Casiglia E, Spolaore P, Ginocchio G, Marchioro M, Mazza A, di Menza G, Maniati G, Daskalakis C, Colangeli G, Ambrosio G B
Institute of Clinical Medicine, University of Padova, Italy.
Jpn Heart J. 1993 Sep;34(5):567-77. doi: 10.1536/ihj.34.567.
The prognostic value of electrocardiographic abnormalities has not been widely studied in the elderly. We examined the Minnesota code ECG items in 2254 elderly subjects of the Cardiovascular Study in the Elderly (CASTEL), performed on an Italian general population.
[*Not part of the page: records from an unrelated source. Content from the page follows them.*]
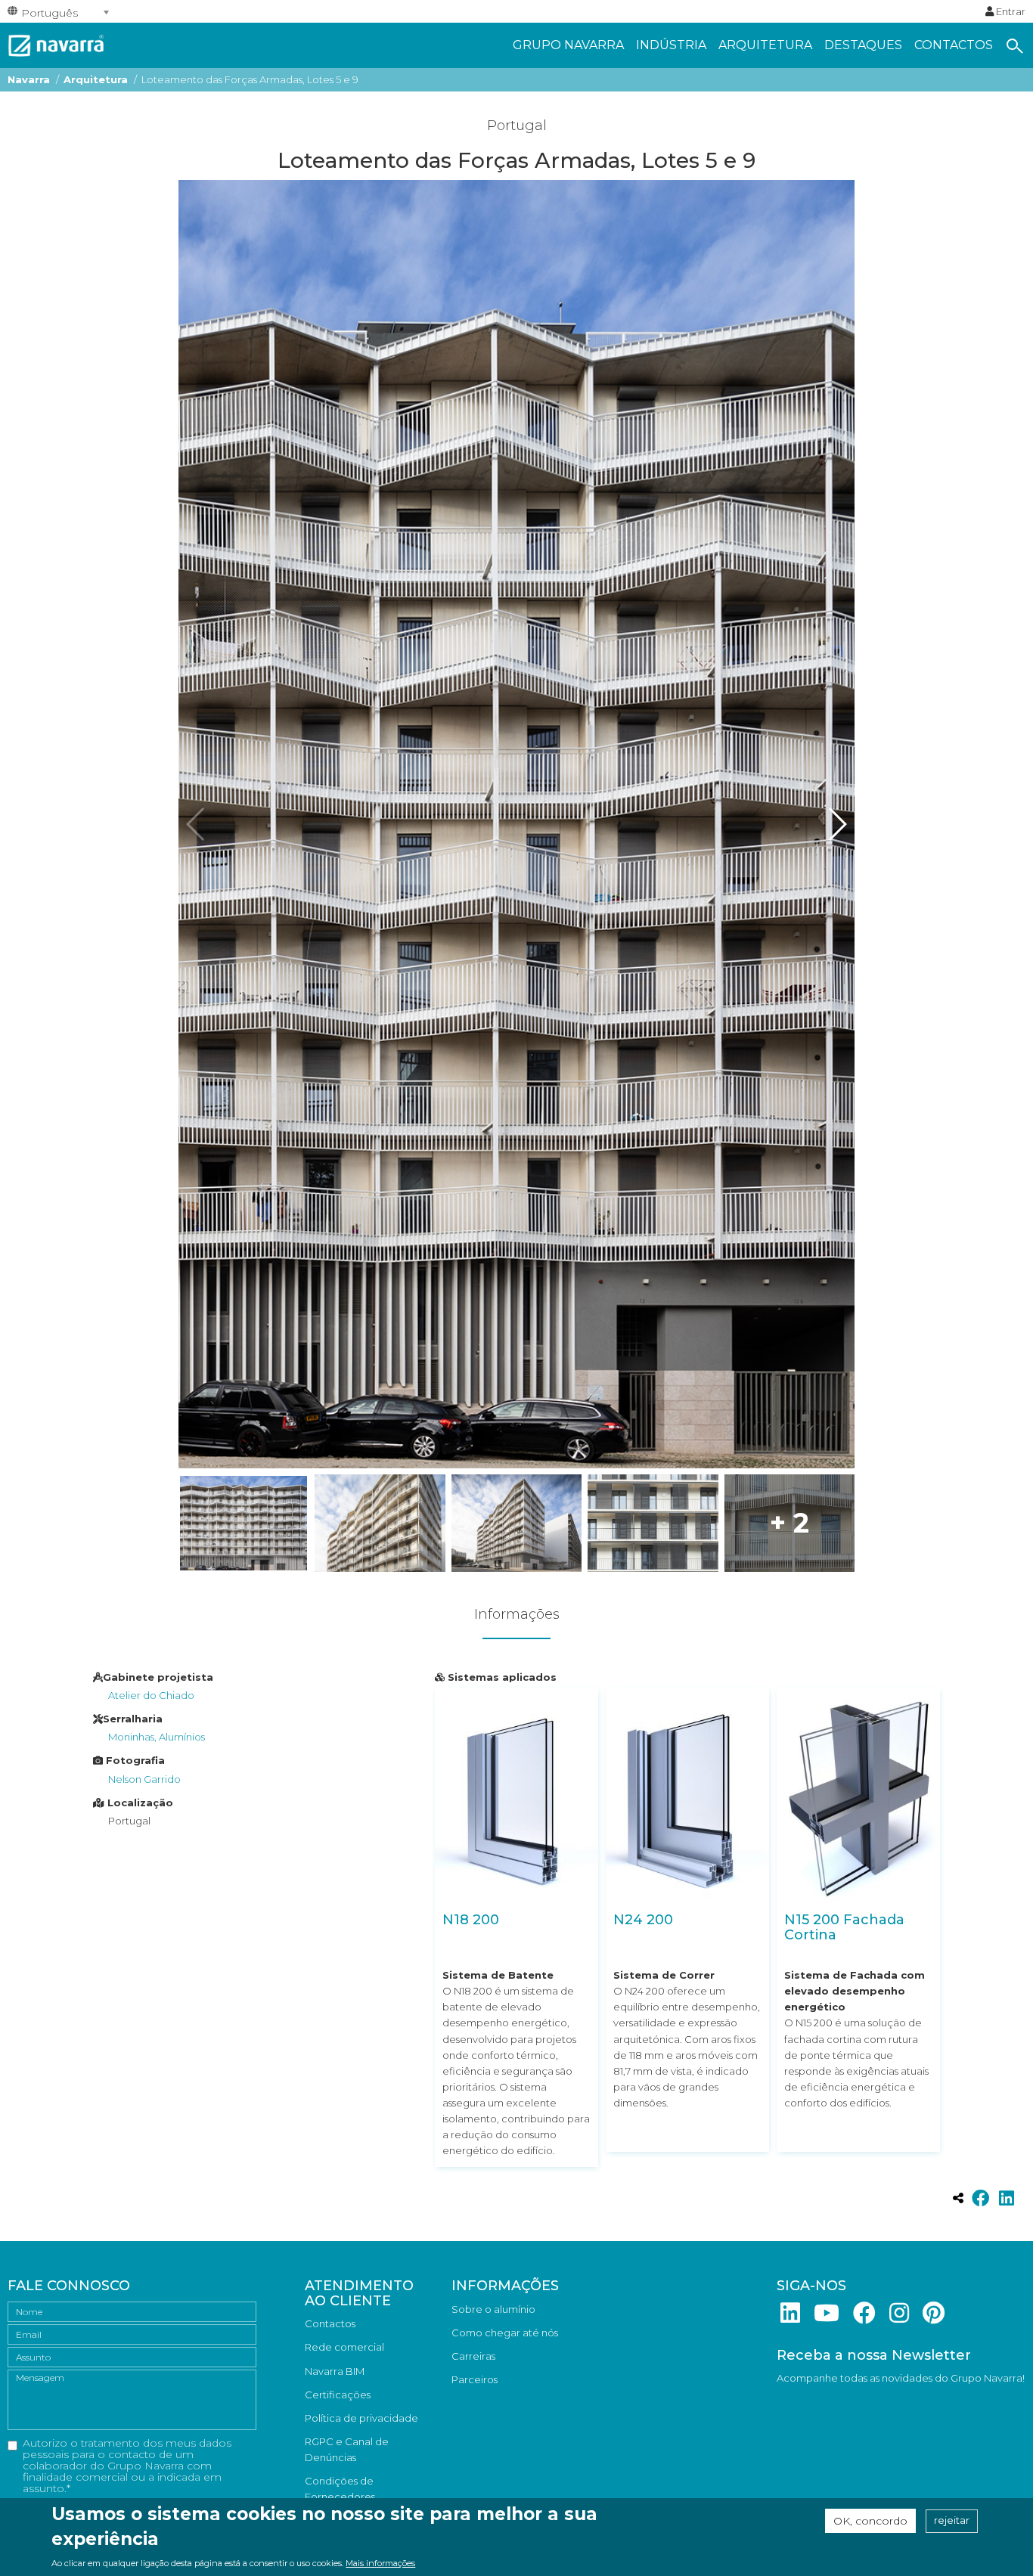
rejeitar (951, 2521)
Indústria (671, 45)
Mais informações (380, 2563)
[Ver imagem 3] (516, 1523)
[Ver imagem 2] (380, 1523)
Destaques (863, 45)
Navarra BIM (334, 2371)
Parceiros (474, 2379)
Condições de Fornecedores (340, 2489)
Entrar (1009, 11)
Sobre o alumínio (493, 2309)
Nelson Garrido (144, 1779)
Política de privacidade (361, 2418)
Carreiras (473, 2356)
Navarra (29, 79)
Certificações (338, 2394)
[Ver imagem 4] (653, 1523)
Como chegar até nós (504, 2332)
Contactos (953, 45)
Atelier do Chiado (151, 1695)
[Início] (56, 44)
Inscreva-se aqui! (817, 2402)
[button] (837, 824)
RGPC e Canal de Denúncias (347, 2449)
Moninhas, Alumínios (156, 1737)
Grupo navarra (568, 45)
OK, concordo (870, 2521)
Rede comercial (344, 2347)
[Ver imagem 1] (243, 1523)
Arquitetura (765, 45)
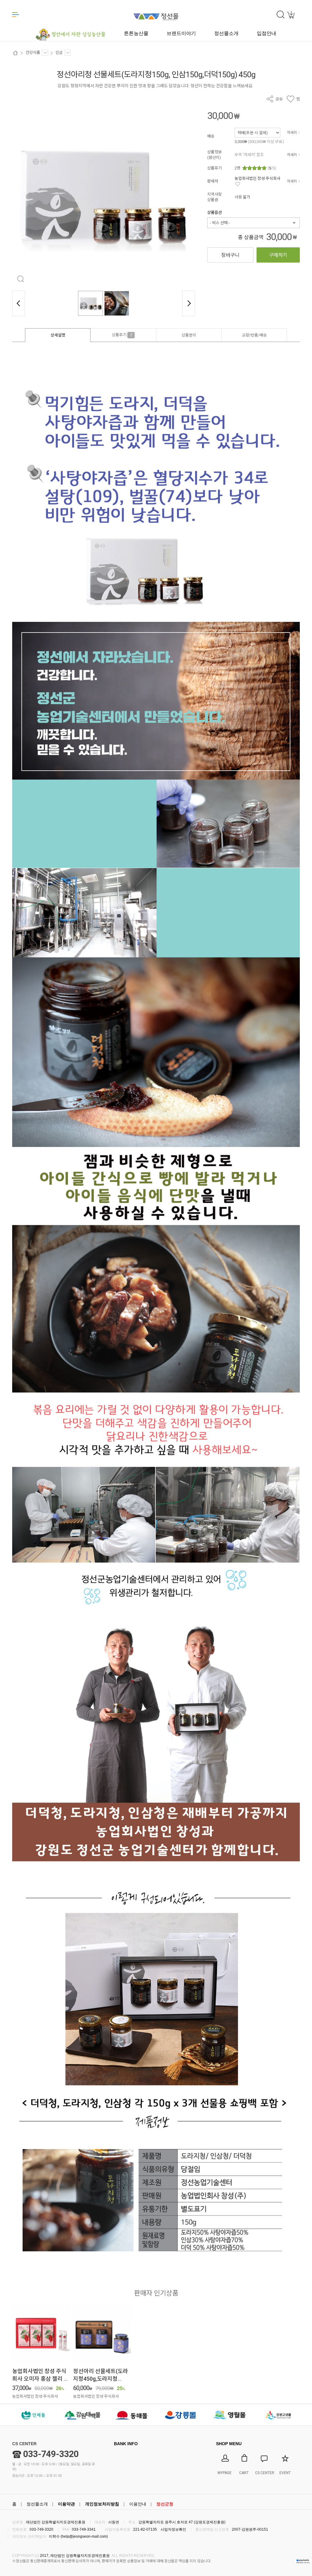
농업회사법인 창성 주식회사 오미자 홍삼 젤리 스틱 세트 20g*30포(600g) (40, 2379)
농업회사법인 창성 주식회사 (257, 178)
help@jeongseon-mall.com (84, 2536)
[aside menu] (15, 14)
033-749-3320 (51, 2454)
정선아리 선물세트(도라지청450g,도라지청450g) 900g (100, 2379)
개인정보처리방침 (102, 2503)
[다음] (188, 303)
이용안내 (137, 2503)
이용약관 (66, 2503)
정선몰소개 (37, 2503)
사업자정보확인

In our experience, codes for ischaemia, 1st-degree atrio-ventricular block, bundle branch blocks, myocardial infarction, atrial fibrillation or sinus tachycardia were predictors of overall mortality in females, while only the former three items were predictors in men. Although ischaemia, left bundle branch block and atrial fibrillation were predictors of cardiovascular mortality in both sexes, right bundle branch block, supraventricular arrhythmias and left ventricular hypertrophy were predictors only in men, and 1st-degree atrio-ventricular block were predictors only in women. Surprisingly, left anterior haemiblock and bifascicular blocks were not predictive of mortality.
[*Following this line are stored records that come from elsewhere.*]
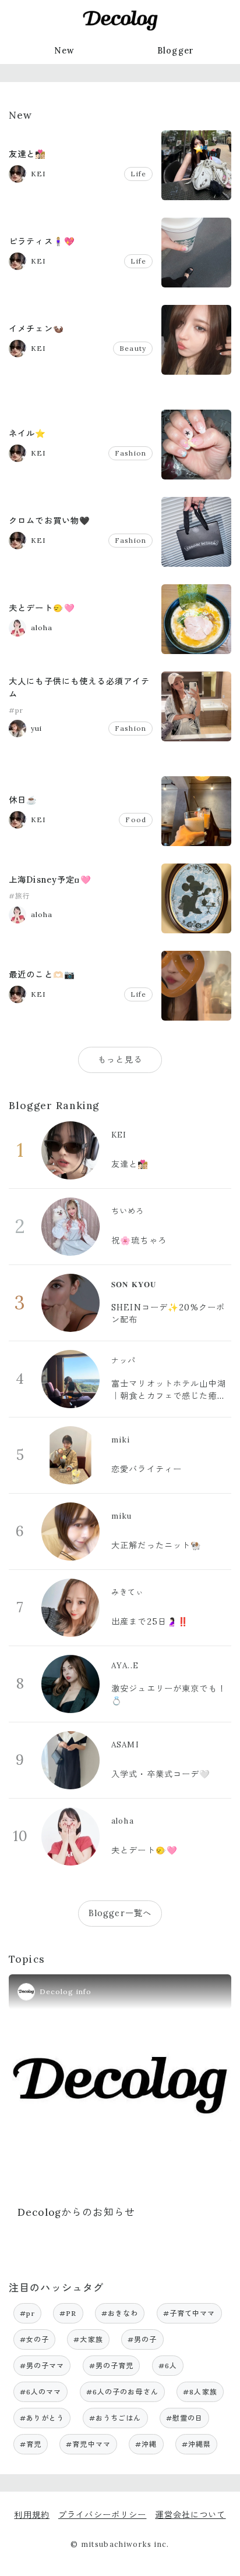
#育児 (30, 2444)
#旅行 (19, 895)
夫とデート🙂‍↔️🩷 (42, 608)
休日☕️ (23, 800)
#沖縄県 (196, 2444)
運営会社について (190, 2515)
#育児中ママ (88, 2444)
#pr (16, 710)
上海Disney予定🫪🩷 (50, 880)
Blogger (175, 50)
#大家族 (88, 2339)
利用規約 (32, 2515)
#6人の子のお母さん (122, 2391)
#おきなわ (120, 2313)
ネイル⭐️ (28, 433)
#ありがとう (42, 2418)
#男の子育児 (111, 2365)
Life (138, 173)
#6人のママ (41, 2391)
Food (135, 819)
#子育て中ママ (189, 2313)
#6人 (167, 2365)
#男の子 (142, 2339)
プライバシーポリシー (102, 2515)
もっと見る (120, 1059)
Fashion (130, 453)
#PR (67, 2313)
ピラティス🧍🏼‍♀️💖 (42, 241)
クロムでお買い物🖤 (49, 521)
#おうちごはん (115, 2418)
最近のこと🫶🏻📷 (42, 974)
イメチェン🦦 (36, 329)
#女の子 (35, 2339)
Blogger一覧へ (120, 1913)
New (64, 50)
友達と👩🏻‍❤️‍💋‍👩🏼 (28, 154)
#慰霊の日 (184, 2418)
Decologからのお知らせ (76, 2212)
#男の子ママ (42, 2365)
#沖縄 (146, 2444)
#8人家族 (200, 2391)
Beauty (132, 348)
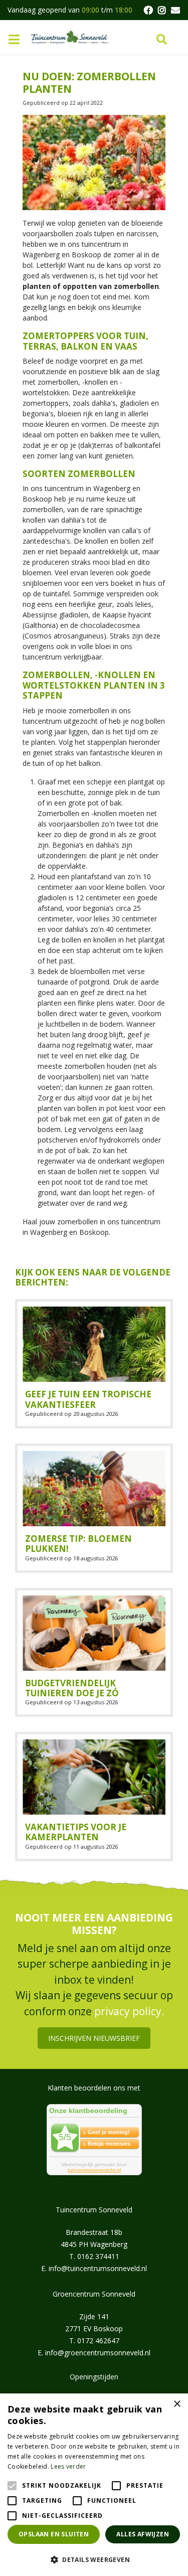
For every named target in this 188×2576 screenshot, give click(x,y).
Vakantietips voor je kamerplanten (75, 1832)
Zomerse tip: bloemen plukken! (78, 1543)
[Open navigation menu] (17, 40)
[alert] (94, 2484)
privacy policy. (129, 2011)
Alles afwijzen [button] (142, 2534)
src (161, 40)
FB (148, 10)
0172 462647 (98, 2340)
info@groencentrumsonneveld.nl (97, 2352)
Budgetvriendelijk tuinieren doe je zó (72, 1688)
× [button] (176, 2404)
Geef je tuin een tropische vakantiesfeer (88, 1399)
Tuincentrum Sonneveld (94, 2209)
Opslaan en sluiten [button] (54, 2534)
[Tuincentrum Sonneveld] (70, 37)
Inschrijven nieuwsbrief (94, 2038)
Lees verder (68, 2466)
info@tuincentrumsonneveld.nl (98, 2268)
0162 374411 (98, 2256)
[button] (94, 2559)
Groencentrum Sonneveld (94, 2293)
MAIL (175, 10)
心电图异常的预后价值在老年人中尚未得到广泛研究。我们在意大利普通人群中进行的老年心血管研究(CASTEL)的2254名老年受试者中检查了明尼苏达心电图编码项目。根据我们的经验,缺血、一度房室传导阻滞、束支传导阻滞、心肌梗死、心房颤动或窦性心动过速的编码是女性全因死亡率的预测因素,而在男性中只有前三项是预测因素。尽管缺血、左束支传导阻滞和心房颤动是两性心血管死亡率的预测因素,但右束支传导阻滞、室上性心律失常和左心室肥厚仅在男性中是预测因素,一度房室传导阻滞仅在女性中是预测因素。令人惊讶的是,左前分支阻滞和双分支阻滞不是死亡率的预测因素。